For most of my life the biggest barrier that prevents me from acting wisely has not been too much self-certainty and immunity to doubt, but too much self-doubt and vulnerability to outside pressure. I meet many women, and some men, who seem to be in the same situation.
As a result my immediate reaction to the essay was pain and anger: yet another person adding ammunition to the lifelong internal assault by guilt and feelings of inadequacy. I don't think this is the author's fault, in that the people who act as he describes--too self-assured, never considering whether they are doing the right thing--do exist and do need to be addressed. But perhaps there is some way to mark that the message, while general, is not meant to be universal?
The specific example of being asked by one's sensei to train longer hours particularly struck me. In my life, as in the lives of many Americans, there is continual outside pressure to do more of many different activities--train longer hours, spend more time on my career, contribute more to community activities, become more involved with politics, spend more time cultivating my spirituality, take better care of my house, yard, local parks, relationships.... Yes, each and every outside request/demand can be met by careful soul-searching about whether this is in fact possible or desirable.

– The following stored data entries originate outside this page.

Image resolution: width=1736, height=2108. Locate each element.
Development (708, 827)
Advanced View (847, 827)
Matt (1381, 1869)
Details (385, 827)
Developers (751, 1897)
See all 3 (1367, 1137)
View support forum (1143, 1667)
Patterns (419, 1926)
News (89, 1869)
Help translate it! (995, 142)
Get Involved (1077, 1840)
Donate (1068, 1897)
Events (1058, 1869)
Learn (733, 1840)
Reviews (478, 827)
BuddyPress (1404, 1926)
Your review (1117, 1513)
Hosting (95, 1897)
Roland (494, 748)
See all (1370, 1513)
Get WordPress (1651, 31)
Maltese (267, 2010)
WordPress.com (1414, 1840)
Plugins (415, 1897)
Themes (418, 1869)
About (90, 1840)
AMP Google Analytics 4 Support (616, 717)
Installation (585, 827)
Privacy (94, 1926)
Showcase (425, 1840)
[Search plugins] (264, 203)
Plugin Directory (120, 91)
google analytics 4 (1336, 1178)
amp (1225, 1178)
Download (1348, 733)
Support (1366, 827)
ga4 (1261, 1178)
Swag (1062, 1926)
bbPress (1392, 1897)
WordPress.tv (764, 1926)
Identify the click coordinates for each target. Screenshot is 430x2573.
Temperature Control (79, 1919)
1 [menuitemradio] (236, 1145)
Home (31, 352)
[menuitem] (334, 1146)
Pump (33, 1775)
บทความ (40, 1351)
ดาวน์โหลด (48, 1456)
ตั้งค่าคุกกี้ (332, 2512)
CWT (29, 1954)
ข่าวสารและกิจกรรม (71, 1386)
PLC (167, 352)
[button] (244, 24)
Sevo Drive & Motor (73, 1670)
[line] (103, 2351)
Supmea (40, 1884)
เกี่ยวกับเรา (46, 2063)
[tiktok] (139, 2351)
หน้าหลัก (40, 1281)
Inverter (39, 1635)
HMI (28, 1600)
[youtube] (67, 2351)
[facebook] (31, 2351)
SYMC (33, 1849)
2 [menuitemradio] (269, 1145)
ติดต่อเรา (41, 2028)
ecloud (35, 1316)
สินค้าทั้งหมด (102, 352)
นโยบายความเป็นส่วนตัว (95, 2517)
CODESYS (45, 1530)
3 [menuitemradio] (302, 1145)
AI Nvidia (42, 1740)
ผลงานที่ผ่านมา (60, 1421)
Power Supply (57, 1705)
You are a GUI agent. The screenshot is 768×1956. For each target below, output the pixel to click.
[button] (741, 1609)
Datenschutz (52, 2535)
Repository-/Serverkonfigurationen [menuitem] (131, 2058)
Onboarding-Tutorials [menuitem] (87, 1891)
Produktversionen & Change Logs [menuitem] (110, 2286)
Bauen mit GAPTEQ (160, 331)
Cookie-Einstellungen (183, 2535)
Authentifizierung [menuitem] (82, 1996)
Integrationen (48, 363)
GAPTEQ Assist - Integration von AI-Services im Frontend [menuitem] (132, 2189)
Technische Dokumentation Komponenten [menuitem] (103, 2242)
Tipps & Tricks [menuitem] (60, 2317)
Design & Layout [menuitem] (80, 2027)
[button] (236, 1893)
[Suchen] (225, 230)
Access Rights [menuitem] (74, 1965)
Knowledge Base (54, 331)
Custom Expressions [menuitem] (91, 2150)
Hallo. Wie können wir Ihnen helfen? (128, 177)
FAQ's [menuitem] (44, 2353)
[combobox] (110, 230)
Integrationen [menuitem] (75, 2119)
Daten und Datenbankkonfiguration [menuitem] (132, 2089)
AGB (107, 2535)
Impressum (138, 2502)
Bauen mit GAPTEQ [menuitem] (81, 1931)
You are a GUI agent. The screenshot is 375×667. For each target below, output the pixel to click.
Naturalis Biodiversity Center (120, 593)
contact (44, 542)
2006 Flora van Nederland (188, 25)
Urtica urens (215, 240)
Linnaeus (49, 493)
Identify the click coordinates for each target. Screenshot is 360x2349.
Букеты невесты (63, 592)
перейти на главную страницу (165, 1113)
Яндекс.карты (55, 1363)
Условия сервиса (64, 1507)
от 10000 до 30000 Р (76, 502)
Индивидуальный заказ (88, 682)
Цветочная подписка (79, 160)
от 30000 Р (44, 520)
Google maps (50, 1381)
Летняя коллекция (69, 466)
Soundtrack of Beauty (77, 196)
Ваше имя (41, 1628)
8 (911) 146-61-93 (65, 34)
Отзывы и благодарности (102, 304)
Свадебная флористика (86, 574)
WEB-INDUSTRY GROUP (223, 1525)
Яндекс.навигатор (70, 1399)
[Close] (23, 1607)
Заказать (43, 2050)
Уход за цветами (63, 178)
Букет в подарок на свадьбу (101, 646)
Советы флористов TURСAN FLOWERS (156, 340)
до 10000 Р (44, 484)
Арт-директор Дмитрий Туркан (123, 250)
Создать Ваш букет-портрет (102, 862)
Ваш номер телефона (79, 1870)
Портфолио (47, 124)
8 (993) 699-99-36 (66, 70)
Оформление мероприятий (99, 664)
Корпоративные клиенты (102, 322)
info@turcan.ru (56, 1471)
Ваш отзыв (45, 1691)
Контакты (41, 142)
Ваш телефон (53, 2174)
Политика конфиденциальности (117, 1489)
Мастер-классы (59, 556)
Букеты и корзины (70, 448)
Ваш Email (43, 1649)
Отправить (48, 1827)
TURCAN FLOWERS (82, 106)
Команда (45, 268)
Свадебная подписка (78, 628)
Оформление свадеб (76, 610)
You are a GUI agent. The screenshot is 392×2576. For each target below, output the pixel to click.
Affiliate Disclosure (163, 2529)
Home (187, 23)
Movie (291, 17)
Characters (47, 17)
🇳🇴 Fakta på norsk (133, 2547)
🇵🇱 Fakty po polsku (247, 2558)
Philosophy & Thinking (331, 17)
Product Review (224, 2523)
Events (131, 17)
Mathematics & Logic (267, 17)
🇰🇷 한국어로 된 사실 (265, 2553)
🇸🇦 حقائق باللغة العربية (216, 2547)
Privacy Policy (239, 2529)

But it seems quite easy to let one's life be driven, and eventually destroyed, by outside demands if they are not balanced by some inward judgement about what is really important and, equally, what is really possible. The sum total of requests coming at me for my time certainly exceeds 24 hours in each day, probably by a factor of ten. Someone must make hard choices about which demands are to be honored and which are to be rejected.
Certainly my sensei has some claim to be the one making such decisions. Equally, so does my spiritual leader, my employer, and my spouse. But I am the only one in position to know how much each of them is asking and whether, in toto, it exceeds what I have to give. So, unless I am to abandon all but one such master, I need to be able to make those decisions *myself*. And, unless I am to live in misery, I have to make decisions with which I can be at peace.
At this point my interior accuser is already saying, "Look, you're just making excuses--you're just lazy--you could do it if you worked harder and gave up some of the time you selfishly spend on yourself--other people work so much harder than you" etc. etc. But that kind of interior accuser is not useful self-doubt, it's a demon--it can never be satiated, because no matter what you do there are always people eager to tell you that you ought to be doing more, and the accuser picks up their words and turns them into interior torments.
I guess what I am coming down to is that I think any advice to cultivate self-doubt and listen to the challenges of others needs to be balanced, for sanity and happiness, with advice to cultivate interior wisdom and the ability to make one's own decisions and be content with them. The condition of being utterly without self-criticism is ugly, to be sure, but the other extreme of being constantly racked by it and unable to find peace is also ugly. And I emphatically do not believe that aikido society, or American society in general, is all one and none of the other.